Eventually, City Manager Mike Cardenas issued a total of 10 citations to McGroarty - four for alleyway obstruction, four for violating setback distances and two for failing to obtain building permits.

Failure to comply with city codes results in a maximum fine of $500 per day per violation. Boulware-Wells' letter continued, "... you are required to appear in court and answer why you should not be found guilty of violating the City's ordinance." She added, however, that if McGroarty complied with the city's building codes' permits and removed the buildings "encroaching on the public alleyway" within 14 days, the complaints would be dismissed.

McGroarty's attorney responded with motions to quash all citations issued by the City of Bandera.

On May 10, Cazier also sent Boulware-Wells a Notice of Claim for Inverse Condemnation, stating that the public alley the city claimed was transecting his client's property had, in fact, been purchased by McGroarty earlier that year.

### Data extracts
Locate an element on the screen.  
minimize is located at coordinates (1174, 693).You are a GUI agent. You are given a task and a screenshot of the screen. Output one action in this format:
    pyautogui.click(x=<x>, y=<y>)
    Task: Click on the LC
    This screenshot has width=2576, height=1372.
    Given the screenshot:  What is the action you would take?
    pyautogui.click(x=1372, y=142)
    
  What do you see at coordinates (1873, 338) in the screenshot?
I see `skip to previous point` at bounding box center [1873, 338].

### Exercises
[a] In the text about the Bandera citations, swap "citations" for "tickets" in the part starting with "Eventually, City Manager" and going on through "obtain building permits.".
[b] Turn the paragraph of the text about the Bandera citations that begins "Failure to comply with city codes" into a short list that keeps its main facts.

### Responses for each task
[a]
Eventually, City Manager Mike Cardenas issued a total of 10 tickets to McGroarty - four for alleyway obstruction, four for violating setback distances and two for failing to obtain building permits.

[b]
- Failing to follow city codes can bring a fine of up to $500 per day for each violation.
- Boulware-Wells' letter said McGroarty had to appear in court and answer why McGroarty should not be found guilty of breaking the city's ordinance.
- The complaints would be dropped if, within 14 days, McGroarty met the city's building code permit rules and removed the buildings encroaching on the public alleyway.